> _WHAT TO WORK ON_
For the entries below, the result should be an exact transcription of the lines from the one with "Screen dimensions: 545x756" up to and including the one with "The image size is (494, 517).", and only those.

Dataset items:
________

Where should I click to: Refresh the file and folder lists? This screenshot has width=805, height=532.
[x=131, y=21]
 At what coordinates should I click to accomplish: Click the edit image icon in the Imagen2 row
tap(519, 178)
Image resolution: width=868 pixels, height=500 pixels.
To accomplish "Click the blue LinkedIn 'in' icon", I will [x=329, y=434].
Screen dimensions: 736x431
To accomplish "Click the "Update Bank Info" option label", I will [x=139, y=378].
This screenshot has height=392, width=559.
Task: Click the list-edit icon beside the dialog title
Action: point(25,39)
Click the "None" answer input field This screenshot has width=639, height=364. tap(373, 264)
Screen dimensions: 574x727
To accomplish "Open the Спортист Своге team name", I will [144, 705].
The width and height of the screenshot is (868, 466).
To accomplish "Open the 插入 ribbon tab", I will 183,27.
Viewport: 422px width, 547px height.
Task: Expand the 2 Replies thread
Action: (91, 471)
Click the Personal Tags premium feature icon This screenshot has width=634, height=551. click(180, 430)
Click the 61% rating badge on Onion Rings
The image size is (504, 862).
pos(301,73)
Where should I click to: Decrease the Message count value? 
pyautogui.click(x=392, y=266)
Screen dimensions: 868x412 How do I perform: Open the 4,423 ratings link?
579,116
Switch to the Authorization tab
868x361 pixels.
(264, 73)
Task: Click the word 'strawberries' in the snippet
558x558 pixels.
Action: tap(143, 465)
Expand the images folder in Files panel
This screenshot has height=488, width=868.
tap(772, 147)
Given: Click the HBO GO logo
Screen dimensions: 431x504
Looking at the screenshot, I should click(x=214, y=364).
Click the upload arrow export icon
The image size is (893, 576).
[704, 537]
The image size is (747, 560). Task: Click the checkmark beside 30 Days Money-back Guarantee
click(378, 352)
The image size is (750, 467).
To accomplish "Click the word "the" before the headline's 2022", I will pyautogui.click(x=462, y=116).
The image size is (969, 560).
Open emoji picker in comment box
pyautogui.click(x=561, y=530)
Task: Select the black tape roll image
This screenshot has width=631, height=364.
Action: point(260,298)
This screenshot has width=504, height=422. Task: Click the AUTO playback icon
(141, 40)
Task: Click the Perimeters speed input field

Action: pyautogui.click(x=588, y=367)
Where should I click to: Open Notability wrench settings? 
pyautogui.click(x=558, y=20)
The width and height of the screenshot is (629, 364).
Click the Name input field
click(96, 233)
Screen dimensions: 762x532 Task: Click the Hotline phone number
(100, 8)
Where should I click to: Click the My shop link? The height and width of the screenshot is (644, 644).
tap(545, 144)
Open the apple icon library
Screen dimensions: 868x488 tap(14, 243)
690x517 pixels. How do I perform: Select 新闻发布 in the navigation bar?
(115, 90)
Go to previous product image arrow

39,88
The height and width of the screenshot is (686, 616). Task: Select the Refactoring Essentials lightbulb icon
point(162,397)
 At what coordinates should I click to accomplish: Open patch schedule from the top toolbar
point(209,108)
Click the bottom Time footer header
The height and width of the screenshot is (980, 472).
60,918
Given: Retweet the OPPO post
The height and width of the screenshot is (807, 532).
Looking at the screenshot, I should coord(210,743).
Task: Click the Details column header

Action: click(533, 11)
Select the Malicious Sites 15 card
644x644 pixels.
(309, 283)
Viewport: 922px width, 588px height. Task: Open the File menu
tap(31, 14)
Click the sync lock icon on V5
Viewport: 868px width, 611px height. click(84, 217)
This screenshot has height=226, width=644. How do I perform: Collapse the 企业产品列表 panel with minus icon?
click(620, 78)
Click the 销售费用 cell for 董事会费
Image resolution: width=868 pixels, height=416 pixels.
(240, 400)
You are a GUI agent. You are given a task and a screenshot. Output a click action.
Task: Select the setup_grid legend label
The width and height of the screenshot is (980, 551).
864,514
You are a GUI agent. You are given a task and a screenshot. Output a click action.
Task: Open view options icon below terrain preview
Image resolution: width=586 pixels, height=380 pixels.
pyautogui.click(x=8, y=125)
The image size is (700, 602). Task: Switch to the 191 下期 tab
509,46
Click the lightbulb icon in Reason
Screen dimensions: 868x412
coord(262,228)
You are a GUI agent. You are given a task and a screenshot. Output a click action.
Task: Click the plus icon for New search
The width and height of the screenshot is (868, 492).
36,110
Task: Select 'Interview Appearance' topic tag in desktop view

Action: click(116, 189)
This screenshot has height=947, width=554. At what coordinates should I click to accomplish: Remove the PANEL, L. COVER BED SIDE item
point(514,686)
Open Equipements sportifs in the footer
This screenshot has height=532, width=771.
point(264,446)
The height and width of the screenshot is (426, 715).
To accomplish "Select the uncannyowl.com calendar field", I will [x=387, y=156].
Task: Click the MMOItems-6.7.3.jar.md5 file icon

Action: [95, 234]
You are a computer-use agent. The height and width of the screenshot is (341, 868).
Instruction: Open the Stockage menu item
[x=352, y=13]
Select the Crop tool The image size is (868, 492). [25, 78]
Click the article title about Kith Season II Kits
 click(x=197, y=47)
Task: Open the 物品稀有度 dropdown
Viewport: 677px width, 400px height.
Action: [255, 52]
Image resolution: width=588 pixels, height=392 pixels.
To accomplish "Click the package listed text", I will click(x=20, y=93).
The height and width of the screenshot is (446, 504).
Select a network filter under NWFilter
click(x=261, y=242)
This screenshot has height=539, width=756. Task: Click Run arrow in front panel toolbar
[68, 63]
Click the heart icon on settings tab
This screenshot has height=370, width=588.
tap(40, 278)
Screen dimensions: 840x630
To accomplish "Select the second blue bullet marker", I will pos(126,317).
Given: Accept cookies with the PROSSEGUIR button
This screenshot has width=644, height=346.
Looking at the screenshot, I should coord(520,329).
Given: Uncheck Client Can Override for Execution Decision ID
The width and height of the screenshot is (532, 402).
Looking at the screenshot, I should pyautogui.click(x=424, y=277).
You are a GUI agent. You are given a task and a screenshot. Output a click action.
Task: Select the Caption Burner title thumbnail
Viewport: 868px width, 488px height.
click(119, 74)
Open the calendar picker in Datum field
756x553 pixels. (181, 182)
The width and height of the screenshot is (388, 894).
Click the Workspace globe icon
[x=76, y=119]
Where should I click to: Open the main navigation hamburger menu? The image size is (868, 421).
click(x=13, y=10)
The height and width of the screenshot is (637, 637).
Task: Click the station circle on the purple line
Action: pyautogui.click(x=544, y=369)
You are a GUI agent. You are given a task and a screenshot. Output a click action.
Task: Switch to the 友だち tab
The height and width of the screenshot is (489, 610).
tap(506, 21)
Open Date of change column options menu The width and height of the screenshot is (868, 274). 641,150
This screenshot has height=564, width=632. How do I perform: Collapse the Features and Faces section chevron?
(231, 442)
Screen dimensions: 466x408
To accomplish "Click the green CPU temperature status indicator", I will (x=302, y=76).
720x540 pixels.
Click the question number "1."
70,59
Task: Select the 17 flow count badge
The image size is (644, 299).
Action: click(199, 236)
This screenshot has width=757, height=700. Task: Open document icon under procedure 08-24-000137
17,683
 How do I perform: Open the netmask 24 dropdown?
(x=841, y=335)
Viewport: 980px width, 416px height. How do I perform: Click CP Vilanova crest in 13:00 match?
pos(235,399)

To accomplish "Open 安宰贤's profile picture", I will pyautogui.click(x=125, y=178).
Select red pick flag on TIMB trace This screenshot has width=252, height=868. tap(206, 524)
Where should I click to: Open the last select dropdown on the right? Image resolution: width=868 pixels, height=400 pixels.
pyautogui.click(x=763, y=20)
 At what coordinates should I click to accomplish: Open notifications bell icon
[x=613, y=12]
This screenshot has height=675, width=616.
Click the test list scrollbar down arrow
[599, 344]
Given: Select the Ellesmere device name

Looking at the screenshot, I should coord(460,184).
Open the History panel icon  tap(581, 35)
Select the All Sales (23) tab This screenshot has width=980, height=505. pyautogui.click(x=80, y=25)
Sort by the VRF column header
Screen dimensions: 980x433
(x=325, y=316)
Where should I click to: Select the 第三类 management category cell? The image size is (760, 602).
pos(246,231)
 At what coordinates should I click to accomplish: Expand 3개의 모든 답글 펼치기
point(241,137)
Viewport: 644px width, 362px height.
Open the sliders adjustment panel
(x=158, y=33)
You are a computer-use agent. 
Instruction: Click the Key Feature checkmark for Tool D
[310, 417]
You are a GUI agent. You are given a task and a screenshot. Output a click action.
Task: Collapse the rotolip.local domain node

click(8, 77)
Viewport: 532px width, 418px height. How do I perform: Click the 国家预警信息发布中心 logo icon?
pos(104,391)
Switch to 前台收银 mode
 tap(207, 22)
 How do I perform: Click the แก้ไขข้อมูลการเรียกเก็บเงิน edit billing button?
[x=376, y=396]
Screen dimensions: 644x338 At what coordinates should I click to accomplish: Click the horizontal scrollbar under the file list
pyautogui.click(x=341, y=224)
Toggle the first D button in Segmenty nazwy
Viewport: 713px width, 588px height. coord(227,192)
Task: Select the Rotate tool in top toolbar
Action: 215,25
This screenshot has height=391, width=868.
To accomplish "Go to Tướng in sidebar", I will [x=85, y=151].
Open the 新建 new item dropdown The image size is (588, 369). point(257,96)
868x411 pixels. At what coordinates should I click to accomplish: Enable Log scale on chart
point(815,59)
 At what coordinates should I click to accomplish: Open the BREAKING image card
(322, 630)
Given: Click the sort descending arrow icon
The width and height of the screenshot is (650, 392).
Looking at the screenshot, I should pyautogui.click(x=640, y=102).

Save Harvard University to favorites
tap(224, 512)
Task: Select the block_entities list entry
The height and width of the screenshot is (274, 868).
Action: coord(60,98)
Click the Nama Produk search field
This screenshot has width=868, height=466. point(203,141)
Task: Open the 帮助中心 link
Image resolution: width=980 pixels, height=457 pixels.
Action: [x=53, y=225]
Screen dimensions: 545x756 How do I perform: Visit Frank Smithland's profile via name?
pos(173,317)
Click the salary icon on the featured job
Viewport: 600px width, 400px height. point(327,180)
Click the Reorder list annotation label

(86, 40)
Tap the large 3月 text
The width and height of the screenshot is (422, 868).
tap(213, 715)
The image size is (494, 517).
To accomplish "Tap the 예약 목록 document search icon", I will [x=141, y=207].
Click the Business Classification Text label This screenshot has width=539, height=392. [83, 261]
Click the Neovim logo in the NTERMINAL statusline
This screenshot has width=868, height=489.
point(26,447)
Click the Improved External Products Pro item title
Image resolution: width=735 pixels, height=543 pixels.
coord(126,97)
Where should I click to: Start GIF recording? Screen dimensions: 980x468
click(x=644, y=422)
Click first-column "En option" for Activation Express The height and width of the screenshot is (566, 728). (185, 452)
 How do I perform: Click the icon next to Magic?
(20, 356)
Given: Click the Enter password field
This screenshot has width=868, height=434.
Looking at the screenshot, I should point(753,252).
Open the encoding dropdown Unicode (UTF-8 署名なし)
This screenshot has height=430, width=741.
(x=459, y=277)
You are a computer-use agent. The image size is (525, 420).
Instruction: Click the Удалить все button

________

> _WRITTEN SOLUTION_
Screen dimensions: 545x756 How do I perform: Visit Frank Smithland's profile via name?
pos(173,317)
Click the salary icon on the featured job
Viewport: 600px width, 400px height. point(327,180)
Click the Reorder list annotation label

(86, 40)
Tap the large 3月 text
The width and height of the screenshot is (422, 868).
tap(213, 715)
The image size is (494, 517).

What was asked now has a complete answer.